An Overview of Phoenix
The course is about building real-time applications that run quickly with less resource overhead. Today’s software users expect the data on their screens to reflect instantly. To win our users’ trust, we must give them a seamless application experience powered by real-time features.
Building systems that provide this real-time data flow and feedback is a challenging endeavor that often involves trade-offs between application development, maintenance, or runtime. These trade-offs can now be reduced due to modern advances in real-time application development. This means that developing a real-time application is now in the hands of everyday developers—like us.
Real-time systems are all about getting data from the server to the user, or vice versa, as efficiently as possible. A critical piece of a real-time system is the communication layer between the server and the user. The user may be on a browser, a mobile application, or even another server. This means we want to pick a communication layer that can work well in various circumstances, from high-latency mobile connections to high-speed internet connections.
Structure of the course
There are three parts of this course; they build upon each other to teach us about WebSockets, Phoenix Channels, and real-time applications.
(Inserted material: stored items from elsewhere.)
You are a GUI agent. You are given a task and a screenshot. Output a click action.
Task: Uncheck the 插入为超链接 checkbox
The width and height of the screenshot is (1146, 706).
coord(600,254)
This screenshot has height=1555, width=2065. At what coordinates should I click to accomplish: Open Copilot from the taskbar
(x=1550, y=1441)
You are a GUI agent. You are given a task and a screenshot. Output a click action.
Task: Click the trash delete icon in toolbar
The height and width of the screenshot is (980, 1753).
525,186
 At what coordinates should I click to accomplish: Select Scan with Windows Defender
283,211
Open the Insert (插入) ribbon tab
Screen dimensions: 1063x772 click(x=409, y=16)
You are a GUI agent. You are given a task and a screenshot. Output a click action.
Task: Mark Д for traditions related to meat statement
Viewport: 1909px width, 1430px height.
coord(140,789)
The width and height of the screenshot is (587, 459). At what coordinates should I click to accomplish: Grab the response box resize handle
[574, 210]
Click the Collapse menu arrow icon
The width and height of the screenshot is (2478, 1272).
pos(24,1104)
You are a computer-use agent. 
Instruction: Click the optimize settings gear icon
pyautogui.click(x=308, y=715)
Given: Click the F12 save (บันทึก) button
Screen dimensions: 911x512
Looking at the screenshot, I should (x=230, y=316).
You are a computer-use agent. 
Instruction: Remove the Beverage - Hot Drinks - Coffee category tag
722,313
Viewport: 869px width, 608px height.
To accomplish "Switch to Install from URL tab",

This part will focus on the essential part of the real-time stack in:
- Elixir Phoenix channels
We’ll cover a lot of ground in these lessons and gain the foundations necessary to build real-time applications.
We’ll leverage the foundations from Part I when we work on a real-time application in Part II. We’ll add real-time features to an e-commerce application that serves many users simultaneously. Then, we’ll also get to work with some of the more advanced features of Phoenix, such as Phoenix Tracker.
Part III will finish the course with guidance on running real-time applications in production. Our task only begins when we write an application. We have to then keep our application healthy and happy in production.
Knowledge of the following technologies is required in this course. If you are not familiar with them, we strongly recommend you to learn about them before diving into the course:
The installation instructions of the above components can be found in the Appendix section.
The case for real-time systems
Users expect applications to reflect the correct state of the world.
Imagine an online shopping cart for a fashion store. You browse around and finally find the perfect item, but there are only a few left in your size. You then manage to successfully navigate through the checkout process and enter payment information. Just as you check out, you get a message: your item is sold out! Your expectations of an easy checkout experience are dashed. You’re understandably frustrated that you went through a long process only to not be able to buy the item you want.
Definition of real-time
Real-time features are a way to ensure that what users know to be true is reflected in their view of an application, thus improving its usability and minimizing frustration.
It’s often not enough to reflect what was true when a page was loaded. In the case of the above e-commerce application, the item could have been in stock when the checkout page loaded, and then became out-of-stock while you entered your billing information. So, applications need to reflect the most up-to-date information without requiring a user to take action.
A chat application will insert new chats in a window without a user needing to press a “Fetch New Chats” button. The real-time aspect of a chat system allows it to be valuable and enjoyable for people who use it.